Conversion of HUMAnN taxonomy outputs to GTDB

Hi,

I’m running HUMAnN v3.9 using the mpa_vJun23_CHOCOPhlAnSGB_202403 database, and I have generated output files such as:

Gene families file (genefamilies.tsv)
Reactions file (reactions.tsv)
Pathway abundance file (pathabundance.tsv)

I understand that HUMAnN relies on MetaPhlAn’s taxonomic profiling, and the taxonomy used in the stratified outputs is based on SGB (Species-level Genome Bins).

I’ve already used the sgb_to_gtdb_profile.py script (provided with MetaPhlAn 4) to convert MetaPhlAn taxonomic profiles to GTDB format.

Now, I would like to ask:

Can the same sgb_to_gtdb_profile.py script or a similar approach be applied to convert the taxonomy in the HUMAnN output files to GTDB taxonomy?
If not directly, is there a recommended workflow or mapping file that can help translate the g__Genus|s__Species labels in the HUMAnN stratified outputs to GTDB taxonomy?

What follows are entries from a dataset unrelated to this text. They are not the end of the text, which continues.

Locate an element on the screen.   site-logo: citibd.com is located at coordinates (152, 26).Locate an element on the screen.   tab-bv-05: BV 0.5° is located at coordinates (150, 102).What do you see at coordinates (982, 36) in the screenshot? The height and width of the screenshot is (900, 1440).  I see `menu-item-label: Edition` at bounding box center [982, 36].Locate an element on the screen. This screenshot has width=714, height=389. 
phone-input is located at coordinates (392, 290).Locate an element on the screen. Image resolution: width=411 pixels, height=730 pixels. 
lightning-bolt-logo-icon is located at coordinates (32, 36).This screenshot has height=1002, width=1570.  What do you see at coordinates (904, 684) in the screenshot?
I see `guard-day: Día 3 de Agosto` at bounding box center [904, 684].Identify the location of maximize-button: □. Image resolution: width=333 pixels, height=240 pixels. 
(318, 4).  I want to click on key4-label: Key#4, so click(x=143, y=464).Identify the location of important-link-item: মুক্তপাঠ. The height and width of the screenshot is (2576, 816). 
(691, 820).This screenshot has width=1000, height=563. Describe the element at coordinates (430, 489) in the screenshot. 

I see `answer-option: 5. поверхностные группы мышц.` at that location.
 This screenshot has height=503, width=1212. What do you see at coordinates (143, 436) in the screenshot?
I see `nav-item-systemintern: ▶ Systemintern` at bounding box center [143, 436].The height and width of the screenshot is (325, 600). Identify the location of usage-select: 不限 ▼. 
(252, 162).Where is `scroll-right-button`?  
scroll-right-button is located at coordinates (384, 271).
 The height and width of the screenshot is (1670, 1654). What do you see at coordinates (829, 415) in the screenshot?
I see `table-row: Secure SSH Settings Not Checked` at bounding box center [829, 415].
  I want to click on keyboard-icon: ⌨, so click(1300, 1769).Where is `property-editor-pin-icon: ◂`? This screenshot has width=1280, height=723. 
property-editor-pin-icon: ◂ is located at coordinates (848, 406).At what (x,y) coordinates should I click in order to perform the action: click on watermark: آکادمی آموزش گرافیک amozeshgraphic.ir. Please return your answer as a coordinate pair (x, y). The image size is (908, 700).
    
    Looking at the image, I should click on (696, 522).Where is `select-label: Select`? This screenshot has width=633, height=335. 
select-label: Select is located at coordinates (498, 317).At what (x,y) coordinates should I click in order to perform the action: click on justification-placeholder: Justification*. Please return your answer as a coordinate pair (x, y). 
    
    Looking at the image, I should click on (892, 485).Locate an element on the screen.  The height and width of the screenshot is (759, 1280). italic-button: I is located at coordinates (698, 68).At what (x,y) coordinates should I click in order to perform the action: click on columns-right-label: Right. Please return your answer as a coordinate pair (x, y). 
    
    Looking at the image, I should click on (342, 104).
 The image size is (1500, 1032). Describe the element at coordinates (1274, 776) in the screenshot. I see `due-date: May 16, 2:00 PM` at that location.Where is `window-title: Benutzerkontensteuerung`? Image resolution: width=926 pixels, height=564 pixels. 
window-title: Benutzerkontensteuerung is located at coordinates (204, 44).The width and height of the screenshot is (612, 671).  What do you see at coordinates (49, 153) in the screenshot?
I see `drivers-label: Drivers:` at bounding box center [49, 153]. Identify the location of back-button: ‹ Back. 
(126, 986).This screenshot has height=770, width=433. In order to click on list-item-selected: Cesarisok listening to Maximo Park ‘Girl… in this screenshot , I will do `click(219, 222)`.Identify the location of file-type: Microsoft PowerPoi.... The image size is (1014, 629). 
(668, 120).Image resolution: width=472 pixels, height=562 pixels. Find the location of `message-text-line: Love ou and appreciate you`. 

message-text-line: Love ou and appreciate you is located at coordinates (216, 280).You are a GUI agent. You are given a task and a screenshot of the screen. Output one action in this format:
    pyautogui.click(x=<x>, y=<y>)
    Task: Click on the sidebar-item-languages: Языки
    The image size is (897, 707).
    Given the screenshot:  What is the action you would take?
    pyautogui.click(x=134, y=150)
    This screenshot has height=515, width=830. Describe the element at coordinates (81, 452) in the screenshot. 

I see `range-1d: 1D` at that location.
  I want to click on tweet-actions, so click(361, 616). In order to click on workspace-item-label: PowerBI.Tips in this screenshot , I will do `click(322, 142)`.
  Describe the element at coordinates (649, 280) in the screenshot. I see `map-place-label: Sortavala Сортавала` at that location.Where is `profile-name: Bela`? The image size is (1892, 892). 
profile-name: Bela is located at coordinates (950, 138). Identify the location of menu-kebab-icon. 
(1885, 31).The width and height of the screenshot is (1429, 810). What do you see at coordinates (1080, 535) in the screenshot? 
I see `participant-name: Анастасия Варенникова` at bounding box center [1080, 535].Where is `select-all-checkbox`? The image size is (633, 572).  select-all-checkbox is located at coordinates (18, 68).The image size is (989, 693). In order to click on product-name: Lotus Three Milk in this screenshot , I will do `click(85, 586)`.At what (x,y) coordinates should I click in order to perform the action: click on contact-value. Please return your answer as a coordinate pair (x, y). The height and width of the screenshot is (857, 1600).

Any suggestions or tools would be greatly appreciated!

Thank you.

Boram

The MetaPhlAn version is based on assigning GTDB taxonomy to the SGBs. HUMAnN also outputs taxonomy in terms of SGBs (more specifically, s__SPECIES.t__SGB). So you could swap the SGB-based taxonomy in the HUMAnN output for their GTDB-equivalent species names. We do not have a script for this, but the mapping file used by the MetaPhlAn conversion script could be applied for this task (manually).